◆ TRY IT
Pull every line with "column" from the data below and copy it.

◆ Items listed in a dataset

++++++++++++++++++++

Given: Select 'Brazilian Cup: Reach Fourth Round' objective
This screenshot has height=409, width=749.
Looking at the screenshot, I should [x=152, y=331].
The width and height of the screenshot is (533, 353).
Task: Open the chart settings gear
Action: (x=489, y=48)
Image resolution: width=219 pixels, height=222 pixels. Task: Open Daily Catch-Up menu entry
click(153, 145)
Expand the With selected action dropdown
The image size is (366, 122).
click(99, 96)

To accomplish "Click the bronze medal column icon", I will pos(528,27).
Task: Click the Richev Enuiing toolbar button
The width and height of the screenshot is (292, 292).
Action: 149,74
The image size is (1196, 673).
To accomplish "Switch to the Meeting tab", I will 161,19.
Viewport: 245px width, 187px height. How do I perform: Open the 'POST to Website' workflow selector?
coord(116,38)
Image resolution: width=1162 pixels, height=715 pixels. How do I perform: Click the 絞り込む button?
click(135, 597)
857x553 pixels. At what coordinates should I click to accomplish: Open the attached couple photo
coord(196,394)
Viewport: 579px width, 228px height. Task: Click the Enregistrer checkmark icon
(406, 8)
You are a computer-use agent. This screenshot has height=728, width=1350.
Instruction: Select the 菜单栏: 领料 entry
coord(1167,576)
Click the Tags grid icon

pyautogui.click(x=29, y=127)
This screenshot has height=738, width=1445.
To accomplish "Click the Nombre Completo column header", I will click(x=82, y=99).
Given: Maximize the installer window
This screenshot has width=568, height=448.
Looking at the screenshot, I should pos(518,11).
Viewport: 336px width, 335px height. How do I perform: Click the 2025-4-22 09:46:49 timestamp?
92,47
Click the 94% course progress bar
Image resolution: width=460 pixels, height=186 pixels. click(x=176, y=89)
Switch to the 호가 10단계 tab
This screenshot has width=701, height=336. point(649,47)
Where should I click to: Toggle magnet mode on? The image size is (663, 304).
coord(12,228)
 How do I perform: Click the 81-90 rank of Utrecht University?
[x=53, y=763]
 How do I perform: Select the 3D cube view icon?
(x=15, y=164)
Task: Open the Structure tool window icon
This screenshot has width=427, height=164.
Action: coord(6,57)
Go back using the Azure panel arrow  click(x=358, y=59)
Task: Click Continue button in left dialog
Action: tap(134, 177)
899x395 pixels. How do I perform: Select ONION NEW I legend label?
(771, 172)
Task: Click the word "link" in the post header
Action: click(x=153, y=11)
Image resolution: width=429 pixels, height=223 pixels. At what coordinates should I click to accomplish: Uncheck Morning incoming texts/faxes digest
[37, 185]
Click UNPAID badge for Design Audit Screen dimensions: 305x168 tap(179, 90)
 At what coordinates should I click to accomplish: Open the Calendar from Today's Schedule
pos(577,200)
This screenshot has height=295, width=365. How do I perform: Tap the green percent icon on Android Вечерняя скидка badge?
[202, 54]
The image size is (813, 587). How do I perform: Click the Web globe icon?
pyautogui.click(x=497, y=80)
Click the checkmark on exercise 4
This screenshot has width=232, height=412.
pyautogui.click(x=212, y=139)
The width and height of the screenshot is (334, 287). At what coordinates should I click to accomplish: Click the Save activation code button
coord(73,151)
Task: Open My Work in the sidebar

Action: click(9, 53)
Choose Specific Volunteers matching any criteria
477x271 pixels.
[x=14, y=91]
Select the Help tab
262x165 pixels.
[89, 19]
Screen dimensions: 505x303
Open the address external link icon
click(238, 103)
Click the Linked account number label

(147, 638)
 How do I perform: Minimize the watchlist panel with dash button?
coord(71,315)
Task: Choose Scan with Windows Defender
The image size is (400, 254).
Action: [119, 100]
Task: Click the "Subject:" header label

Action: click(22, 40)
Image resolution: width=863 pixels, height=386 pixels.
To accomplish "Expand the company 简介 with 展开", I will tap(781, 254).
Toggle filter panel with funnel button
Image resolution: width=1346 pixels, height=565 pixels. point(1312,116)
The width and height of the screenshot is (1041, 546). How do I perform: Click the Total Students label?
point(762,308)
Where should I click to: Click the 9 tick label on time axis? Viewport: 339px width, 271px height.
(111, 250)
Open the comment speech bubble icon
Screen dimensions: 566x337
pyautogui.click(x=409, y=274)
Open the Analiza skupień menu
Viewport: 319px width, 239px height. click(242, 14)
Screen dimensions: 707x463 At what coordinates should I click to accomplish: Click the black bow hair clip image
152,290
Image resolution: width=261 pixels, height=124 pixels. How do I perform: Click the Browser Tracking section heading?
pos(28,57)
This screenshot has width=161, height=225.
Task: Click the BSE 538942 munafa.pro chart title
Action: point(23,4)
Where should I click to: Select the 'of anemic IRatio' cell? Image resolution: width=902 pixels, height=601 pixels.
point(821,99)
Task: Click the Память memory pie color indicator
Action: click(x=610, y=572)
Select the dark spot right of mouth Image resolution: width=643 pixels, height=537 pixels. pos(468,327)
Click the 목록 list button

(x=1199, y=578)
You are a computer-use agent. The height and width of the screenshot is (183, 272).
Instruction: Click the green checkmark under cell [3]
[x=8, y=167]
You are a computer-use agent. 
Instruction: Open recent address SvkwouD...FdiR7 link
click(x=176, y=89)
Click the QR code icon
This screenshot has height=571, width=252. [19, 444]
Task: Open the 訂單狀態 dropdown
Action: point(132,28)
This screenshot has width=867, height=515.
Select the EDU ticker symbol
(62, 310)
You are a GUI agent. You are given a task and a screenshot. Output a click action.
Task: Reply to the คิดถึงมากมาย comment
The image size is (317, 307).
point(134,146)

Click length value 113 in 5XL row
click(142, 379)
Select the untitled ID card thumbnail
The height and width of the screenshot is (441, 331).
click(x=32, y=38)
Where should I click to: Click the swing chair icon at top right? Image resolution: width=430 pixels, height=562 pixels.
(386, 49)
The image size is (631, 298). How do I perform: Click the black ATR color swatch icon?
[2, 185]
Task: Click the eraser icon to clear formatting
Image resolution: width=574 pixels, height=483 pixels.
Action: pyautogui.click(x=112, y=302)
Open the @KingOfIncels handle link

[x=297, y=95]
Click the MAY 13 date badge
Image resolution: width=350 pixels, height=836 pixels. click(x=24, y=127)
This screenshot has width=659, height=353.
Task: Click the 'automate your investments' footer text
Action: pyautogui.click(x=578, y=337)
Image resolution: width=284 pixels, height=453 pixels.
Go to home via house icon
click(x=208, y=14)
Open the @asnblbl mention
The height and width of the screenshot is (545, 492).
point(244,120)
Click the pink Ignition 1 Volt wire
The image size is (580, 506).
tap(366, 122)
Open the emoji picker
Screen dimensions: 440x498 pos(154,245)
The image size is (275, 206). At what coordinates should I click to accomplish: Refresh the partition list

++++++++++++++++++++

◆ THE ANSWER
To accomplish "Click the bronze medal column icon", I will pos(528,27).
To accomplish "Click the Nombre Completo column header", I will click(x=82, y=99).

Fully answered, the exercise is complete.